> **DATASET EXCERPTS**:
= = =

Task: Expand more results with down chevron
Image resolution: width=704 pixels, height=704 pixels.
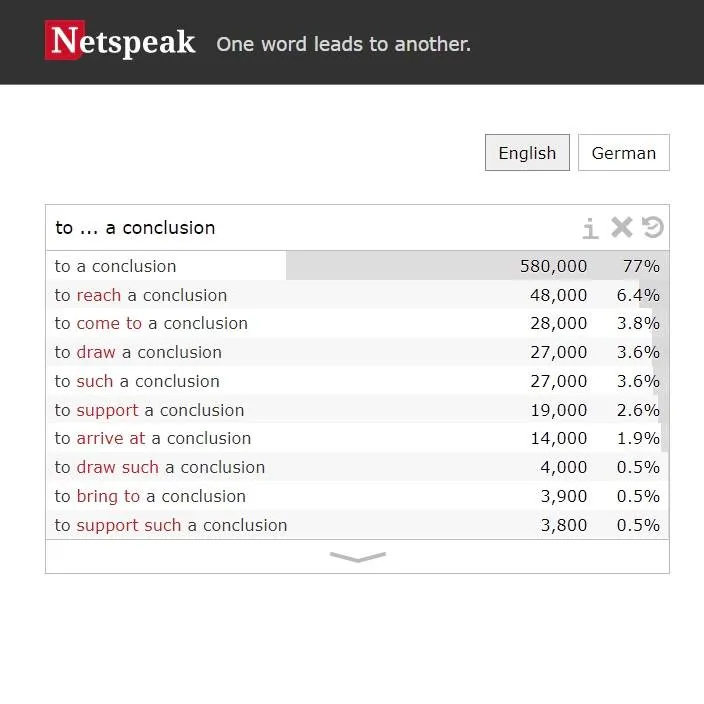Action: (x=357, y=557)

= = =

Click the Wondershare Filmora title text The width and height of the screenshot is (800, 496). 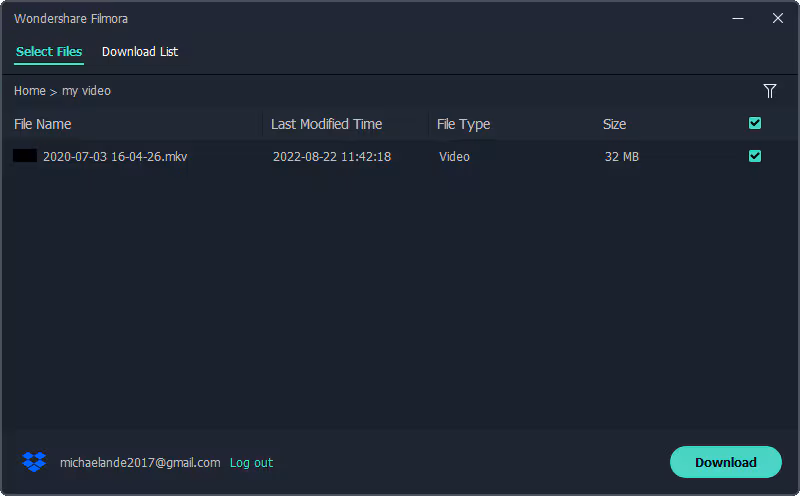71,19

= = =

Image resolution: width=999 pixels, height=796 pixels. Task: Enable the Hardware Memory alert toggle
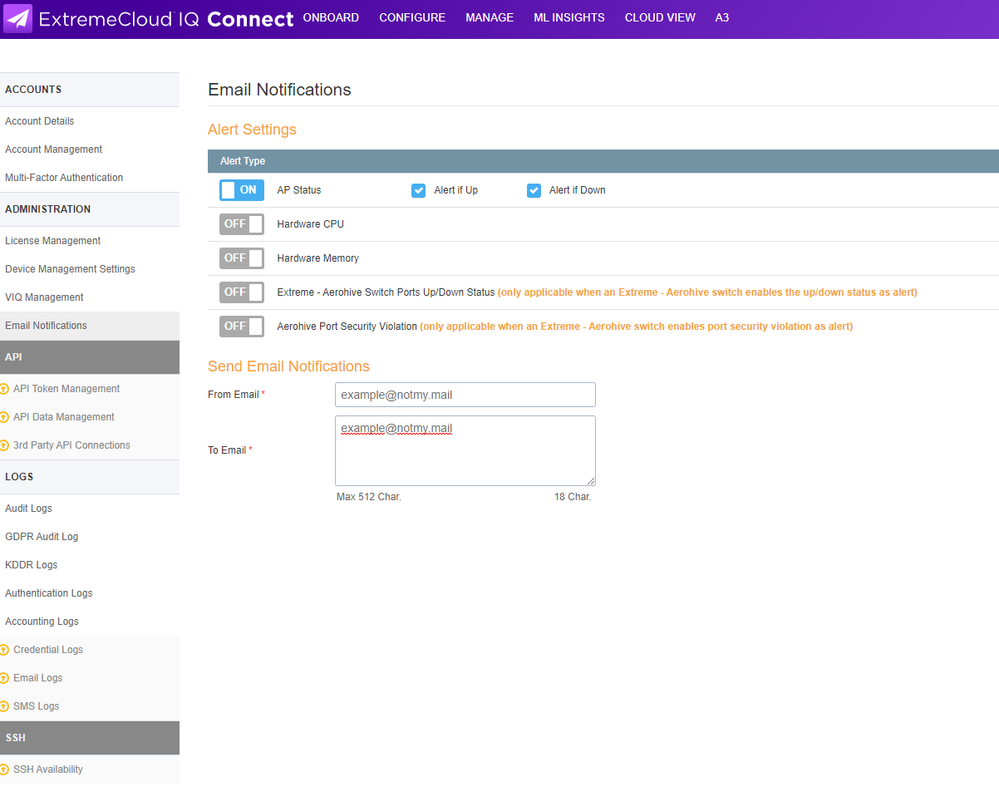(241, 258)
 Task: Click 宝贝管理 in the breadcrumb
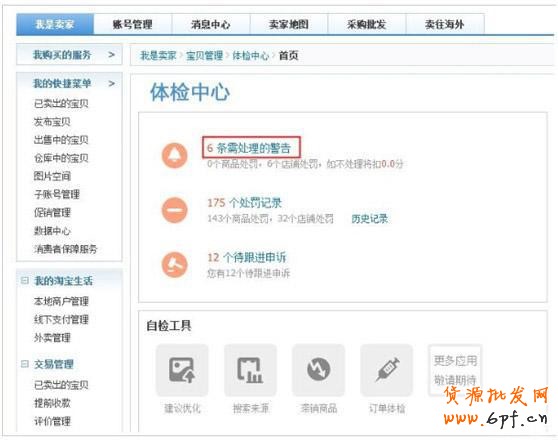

= = =

> **PROBLEM REQUIREMENTS**:
In the data above, retype only the stretch from the line with "Image resolution: width=999" through the line with "Task: Click 宝贝管理 in the breadcrumb", word for word, and skip any pictures.

> **ANSWER TO THIS TASK**:
Image resolution: width=999 pixels, height=796 pixels. Task: Enable the Hardware Memory alert toggle
(241, 258)
 Task: Click 宝贝管理 in the breadcrumb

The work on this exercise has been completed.